Autre reproche adressé à la Suisse: les violences contre les femmes. Le parlement a récemment approuvé une disposition modifiant le Code civil qui permettra d’expulser du logement l’auteur des violences.
Or, cette disposition qui doit protéger les victimes peut aussi avoir un effet pervers. Les femmes immigrées résidant en Suisse depuis moins de cinq ans risquent ainsi de perdre leur droit de séjour si elles cessent de cohabiter avec la personne dont le nom est inscrit sur le titre de séjour.
Nuances de l’Office des migrations
Du côté de l’Office fédéral des migrations (ODM), on rejette «en bonne partie» ces critiques. «Elles ne nous semblent pas tout à fait correctes», a indiqué à swissinfo Dominique Boillat, porte-parole de l’ODM.
«On dit par exemple que les femmes migrantes battues qui ne peuvent pas faire valoir cinq ans de vie en commun avec leur mari risquent d’être expulsées. Or, c’est exactement le contraire qui est prévu dans la nouvelle loi sur les étrangers qui entrera en vigueur en 2008», relève-t-il.
Selon lui, ce texte prévoit d’une part qu’au bout de trois ans déjà, la femme peut bénéficier d’un permis de séjour. Et d’autre part qu’elle peut également bénéficier d’un permis si elle fait valoir une raison personnelle grave – et c’est notamment le cas lorsqu’elle est battue.
Quant à la non entrée en matière pour les requérants d’asile qui ne présentent pas de documents, Dominique Boillat tient par ailleurs à rappeler à Amnesty que la loi prévoit des exceptions qui permettent «d’éviter les décisions hâtives».
C’est le cas notamment si la personne a de motifs excusables – c’est à dire si elle peut expliquer pourquoi elle n’a pas de documents -, si elle fait valoir des indices de persécution ou enfin si son cas nécessite des clarifications supplémentaires.
Comportements racistes
Reste que lors de sa visite en Suisse l’an dernier, Doudou Diène, rapporteur spécial des Nations Unies, a constaté que «le racisme, la xénophobie et la discrimination s’étaient banalisés dans le débat politique suisse».
Il avait en outre relevé des preuves de comportements racistes au sein de structures institutionnelles, y compris dans la police, souligne Amnesty.
A l’époque, le gouvernement avait rejeté ces conclusions, parlant d’extrapolations à partir d’incidents isolés. Mais il avait tout de même annoncé son intention d’examiner sérieusement le rapport et d’intensifier les efforts pour combattre le racisme et les discriminations.
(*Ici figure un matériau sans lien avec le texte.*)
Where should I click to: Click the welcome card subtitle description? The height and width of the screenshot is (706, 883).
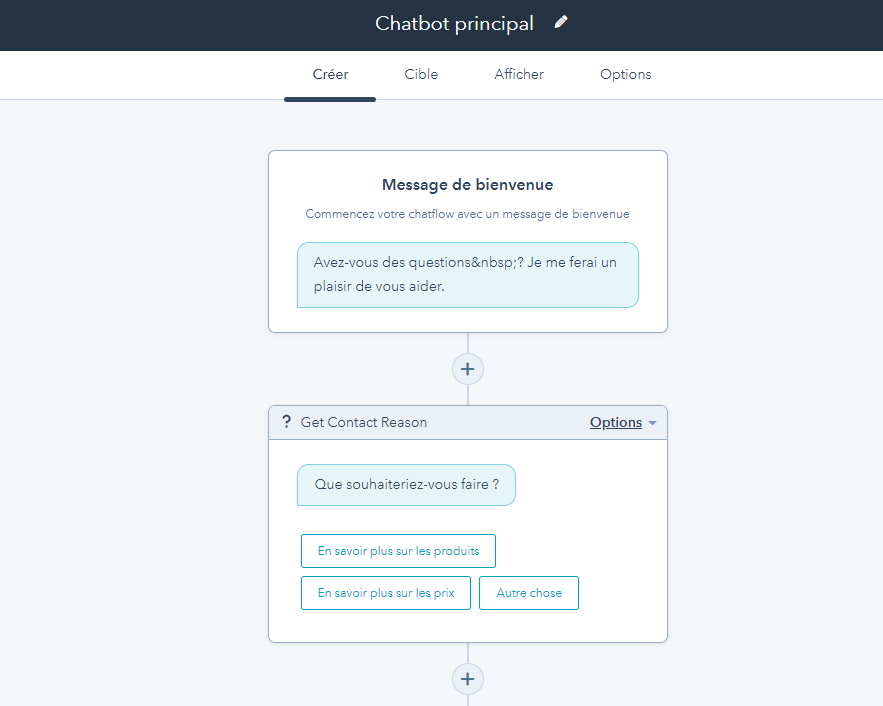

Plus généralement, Amnesty International demande aux gouvernements de ne pas céder à la tentation d’utiliser la politique de la peur et d’investir dans des institutions de défense des droits de l’homme et dans l’état de droit.
swissinfo et les agences
Dans son rapport de 300 pages, Amnesty International montre du doigt la guerre contre le terrorisme lancée par les Etats-Unis, qui amène Washington à considérer le monde «comme un gigantesque champ de bataille».
«Comme au temps de la Guerre froide, écrit Irène Khan, secrétaire générale de l’organisation, les décisions prise s’inscrivent dans un climat de peur, suscité et alimenté par des dirigeants sans scrupules».
L’impératif de la sécurité nationale devient ainsi un prétexte pour réprimer les oppositions, que ce soit en Afrique du Nord, au Proche-Orient ou en Russie, note Amnesty, qui insiste sur la situation au Darfour «une plaie ouverte qui ensanglante la conscience du monde».
Le rapport dénonce également le fossé qui se creuse entre musulmans et non musulmans et la condition des femmes, trop souvent victimes de «terrorisme sexuel».
L’organisation a été fondée en 1961 par l’avocat britannique Peter Benenson.
Sa campagne contre la torture lui a valu en 1977 le Prix Nobel de la Paix.
Selon son rapport 2007, Amnesty International peut compter sur 2,2 millions de membres et de sympathisants dans plus de 150 pays.